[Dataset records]
=== Section Start ===
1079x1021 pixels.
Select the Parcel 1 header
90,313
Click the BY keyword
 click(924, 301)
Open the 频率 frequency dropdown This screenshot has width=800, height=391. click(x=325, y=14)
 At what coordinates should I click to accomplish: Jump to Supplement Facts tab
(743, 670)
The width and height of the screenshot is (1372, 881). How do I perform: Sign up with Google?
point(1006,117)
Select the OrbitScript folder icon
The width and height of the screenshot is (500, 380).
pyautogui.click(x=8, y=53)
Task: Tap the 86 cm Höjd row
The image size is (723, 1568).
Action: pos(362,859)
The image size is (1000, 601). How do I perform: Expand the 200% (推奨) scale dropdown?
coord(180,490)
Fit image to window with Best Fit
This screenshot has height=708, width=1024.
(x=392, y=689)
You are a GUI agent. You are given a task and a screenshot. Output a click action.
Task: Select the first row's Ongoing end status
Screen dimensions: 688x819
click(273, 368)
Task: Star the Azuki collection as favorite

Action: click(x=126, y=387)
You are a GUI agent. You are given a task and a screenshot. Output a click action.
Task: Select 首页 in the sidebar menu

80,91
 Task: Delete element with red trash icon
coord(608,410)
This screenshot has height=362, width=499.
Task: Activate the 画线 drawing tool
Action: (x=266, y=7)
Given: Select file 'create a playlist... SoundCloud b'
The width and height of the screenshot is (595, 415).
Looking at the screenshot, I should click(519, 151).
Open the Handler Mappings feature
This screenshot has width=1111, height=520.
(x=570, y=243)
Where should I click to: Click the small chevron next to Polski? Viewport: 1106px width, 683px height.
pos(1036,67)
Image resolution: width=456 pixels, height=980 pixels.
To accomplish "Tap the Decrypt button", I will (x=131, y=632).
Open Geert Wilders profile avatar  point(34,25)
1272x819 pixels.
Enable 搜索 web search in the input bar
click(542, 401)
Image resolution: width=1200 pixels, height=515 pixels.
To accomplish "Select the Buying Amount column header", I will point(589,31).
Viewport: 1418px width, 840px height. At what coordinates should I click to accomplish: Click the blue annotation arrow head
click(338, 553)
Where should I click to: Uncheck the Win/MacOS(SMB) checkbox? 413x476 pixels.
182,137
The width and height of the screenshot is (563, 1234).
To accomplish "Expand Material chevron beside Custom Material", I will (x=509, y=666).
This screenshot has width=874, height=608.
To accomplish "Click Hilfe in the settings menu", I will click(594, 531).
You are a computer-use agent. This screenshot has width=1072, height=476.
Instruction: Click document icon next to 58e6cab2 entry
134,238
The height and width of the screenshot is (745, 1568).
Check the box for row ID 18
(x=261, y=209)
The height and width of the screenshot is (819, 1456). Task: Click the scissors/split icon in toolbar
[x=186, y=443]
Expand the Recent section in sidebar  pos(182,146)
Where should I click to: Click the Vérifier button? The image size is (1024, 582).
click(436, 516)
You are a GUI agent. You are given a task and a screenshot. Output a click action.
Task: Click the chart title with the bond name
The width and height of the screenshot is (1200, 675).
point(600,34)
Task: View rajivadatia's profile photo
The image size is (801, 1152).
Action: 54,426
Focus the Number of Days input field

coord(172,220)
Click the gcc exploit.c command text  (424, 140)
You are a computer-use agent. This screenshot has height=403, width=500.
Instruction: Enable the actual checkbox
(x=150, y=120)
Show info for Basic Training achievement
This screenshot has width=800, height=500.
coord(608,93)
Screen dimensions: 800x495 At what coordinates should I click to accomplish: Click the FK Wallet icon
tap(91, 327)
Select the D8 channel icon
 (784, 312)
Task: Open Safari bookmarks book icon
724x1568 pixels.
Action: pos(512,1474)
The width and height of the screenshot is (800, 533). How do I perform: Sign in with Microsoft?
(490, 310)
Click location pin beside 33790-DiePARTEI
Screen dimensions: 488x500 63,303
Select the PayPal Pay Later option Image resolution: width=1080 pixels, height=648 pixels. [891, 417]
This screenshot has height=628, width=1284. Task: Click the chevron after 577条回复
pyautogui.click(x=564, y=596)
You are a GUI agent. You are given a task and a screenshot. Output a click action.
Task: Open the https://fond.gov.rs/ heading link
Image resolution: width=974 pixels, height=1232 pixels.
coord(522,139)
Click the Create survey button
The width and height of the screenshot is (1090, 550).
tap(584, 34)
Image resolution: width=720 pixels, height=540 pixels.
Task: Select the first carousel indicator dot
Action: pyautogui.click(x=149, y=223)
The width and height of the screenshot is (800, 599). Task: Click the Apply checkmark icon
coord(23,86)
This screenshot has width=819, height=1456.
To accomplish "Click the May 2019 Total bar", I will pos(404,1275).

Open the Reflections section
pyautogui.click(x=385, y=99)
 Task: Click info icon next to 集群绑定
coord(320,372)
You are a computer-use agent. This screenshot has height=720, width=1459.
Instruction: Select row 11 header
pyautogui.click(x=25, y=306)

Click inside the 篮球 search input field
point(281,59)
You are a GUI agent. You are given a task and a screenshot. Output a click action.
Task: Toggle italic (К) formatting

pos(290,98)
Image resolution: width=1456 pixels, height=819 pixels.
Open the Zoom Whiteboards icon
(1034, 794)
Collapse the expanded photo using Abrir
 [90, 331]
=== Section End ===
WHAT THE TASK REQUIRES >>
Would you copy every line of the entries that includes the word "will"?

TASK SOLUTION >>
To accomplish "Tap the Decrypt button", I will (x=131, y=632).
To accomplish "Select the Buying Amount column header", I will point(589,31).
To accomplish "Expand Material chevron beside Custom Material", I will (x=509, y=666).
To accomplish "Click Hilfe in the settings menu", I will click(594, 531).
To accomplish "Click the May 2019 Total bar", I will pos(404,1275).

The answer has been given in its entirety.